Movies about addiction of any kind often avoid the risk of not taking the subject seriously enough by taking the subject far too seriously. That’s the main problem facing Shame, an often-compelling character study from co-writer/director Steve McQueen (Hunger) that wrenches every ounce of sturm und drang out of its down-and-dirty.

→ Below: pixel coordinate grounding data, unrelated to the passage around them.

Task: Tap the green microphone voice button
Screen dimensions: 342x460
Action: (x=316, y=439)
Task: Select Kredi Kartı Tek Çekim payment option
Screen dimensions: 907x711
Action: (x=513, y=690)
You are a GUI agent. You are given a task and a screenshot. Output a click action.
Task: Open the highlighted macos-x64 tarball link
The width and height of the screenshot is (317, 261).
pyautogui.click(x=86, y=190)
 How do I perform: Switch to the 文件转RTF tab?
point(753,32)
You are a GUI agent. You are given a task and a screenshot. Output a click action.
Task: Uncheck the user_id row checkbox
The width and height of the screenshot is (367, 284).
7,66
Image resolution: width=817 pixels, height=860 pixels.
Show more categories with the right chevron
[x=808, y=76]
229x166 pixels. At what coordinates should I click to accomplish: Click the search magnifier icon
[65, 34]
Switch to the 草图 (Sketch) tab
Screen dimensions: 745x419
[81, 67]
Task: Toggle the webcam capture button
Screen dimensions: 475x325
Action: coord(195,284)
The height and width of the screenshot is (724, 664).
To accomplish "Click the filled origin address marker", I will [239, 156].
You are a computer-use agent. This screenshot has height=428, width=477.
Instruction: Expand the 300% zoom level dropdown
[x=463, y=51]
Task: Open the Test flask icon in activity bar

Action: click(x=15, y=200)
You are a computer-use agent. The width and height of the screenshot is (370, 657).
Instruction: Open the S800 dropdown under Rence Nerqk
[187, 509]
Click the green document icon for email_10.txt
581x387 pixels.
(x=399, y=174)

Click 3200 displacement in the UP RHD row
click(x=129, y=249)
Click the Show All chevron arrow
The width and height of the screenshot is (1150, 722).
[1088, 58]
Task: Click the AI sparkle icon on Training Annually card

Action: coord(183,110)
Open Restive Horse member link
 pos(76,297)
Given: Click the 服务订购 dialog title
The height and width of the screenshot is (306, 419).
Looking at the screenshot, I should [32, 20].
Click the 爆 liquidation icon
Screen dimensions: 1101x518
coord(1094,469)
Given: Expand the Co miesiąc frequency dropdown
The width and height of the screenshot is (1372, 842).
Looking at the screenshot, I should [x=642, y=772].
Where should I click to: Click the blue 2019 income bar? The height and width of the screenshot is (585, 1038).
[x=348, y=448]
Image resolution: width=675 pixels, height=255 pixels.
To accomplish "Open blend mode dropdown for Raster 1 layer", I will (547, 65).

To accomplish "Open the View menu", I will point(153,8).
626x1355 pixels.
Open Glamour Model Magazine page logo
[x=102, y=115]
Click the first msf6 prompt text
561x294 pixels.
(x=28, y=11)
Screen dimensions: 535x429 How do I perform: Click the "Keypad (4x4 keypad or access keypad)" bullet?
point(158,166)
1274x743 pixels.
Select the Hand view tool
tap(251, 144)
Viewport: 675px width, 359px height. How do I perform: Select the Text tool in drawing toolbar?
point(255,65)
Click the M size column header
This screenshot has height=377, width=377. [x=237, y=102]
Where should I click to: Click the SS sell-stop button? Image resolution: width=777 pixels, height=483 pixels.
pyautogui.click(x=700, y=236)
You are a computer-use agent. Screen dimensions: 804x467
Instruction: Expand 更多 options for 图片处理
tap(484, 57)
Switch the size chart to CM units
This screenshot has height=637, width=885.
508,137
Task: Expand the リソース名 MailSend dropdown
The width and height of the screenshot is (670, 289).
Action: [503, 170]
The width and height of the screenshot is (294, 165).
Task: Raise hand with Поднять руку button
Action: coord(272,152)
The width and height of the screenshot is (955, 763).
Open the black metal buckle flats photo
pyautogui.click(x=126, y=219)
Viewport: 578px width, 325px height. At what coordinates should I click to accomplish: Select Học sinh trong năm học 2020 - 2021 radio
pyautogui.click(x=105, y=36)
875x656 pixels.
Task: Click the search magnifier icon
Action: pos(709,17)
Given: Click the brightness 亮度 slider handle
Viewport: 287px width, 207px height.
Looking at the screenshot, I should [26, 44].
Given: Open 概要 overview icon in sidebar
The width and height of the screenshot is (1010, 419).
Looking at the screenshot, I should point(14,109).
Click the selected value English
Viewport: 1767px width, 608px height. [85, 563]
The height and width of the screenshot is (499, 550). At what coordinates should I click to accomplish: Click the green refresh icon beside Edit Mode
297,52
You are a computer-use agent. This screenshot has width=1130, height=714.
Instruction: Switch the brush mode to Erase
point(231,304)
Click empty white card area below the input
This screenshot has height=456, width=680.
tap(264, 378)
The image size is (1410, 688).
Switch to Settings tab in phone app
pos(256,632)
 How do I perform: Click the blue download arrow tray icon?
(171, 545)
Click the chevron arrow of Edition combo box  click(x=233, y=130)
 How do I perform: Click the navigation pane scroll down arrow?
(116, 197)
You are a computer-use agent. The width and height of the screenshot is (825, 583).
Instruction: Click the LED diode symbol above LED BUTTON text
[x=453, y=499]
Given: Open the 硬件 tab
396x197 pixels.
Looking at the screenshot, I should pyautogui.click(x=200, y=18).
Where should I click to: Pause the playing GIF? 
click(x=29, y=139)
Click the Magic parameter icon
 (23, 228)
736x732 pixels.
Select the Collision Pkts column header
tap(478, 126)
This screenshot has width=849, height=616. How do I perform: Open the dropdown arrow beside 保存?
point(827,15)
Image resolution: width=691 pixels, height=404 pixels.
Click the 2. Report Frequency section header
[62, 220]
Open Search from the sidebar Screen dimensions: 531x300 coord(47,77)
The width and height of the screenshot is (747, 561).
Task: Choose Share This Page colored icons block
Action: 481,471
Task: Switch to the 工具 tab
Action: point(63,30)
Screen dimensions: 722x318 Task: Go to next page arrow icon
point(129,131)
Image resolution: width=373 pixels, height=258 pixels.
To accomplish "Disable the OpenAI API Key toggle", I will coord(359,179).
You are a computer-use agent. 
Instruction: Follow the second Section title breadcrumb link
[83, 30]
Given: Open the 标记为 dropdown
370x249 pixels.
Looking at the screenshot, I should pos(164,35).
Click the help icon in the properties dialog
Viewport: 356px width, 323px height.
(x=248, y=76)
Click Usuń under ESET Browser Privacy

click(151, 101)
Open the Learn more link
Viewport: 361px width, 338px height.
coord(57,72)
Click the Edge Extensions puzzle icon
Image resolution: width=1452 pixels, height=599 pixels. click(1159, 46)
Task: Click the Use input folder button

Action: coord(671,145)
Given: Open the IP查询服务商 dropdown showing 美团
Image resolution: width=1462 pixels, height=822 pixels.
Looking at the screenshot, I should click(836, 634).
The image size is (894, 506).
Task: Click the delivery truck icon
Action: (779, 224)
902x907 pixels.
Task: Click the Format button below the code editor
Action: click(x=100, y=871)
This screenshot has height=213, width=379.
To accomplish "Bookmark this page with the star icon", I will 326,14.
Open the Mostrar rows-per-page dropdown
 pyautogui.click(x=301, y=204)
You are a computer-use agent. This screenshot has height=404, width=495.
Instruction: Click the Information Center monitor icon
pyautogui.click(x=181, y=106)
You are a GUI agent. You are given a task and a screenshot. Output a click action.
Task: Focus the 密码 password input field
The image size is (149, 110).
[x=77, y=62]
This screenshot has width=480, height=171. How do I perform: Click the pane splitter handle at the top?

The story follows a New Yorker named Brandon (Michael Fassbender) who seems to be living a classy, albeit solitary life. But secretly, he’s a guy whose sex addiction insinuates itself into his life in a variety of ways. He masturbates compulsively to Internet porn; he has anonymous sex with a variety of women; he may have the only remaining stockpile of actual hard-copy (no pun intended) skin magazines left in the Western world. Only when he tries to have an actual romantic date does it begin to dawn on Brandon that he might have a problem
McQueen is never overt about the specific causes for Brandon’s psychology, using his relationship with his equally but differently screwed-up sister, Sissy (Carey Mulligan), to hint at some deeply rooted issues. There are terrific individual moments, including Sissy’s slow, mournful performance of “New York, New York” which is as inexplicably emotional for a viewer as it appears to be for Brandon, and a mesmerizing run through the streets of New York that provides a vivid sense of place.
But McQueen faces the same familiar structure that accompanies most narratives of addition—the setup, the bottoming out, the tentative steps at self-help, the relapse—that even Fassbender’s intense performance can’t bypass. By the time Shame reaches its crescendo of degradation in a montage of absurdly over-the-top anguish, Brandon no longer connects as an average guy with an emotionally damaging problem. If you’re trying to make sex addiction seem as serious as drug addiction, there has to be a better way than turning it into an opera.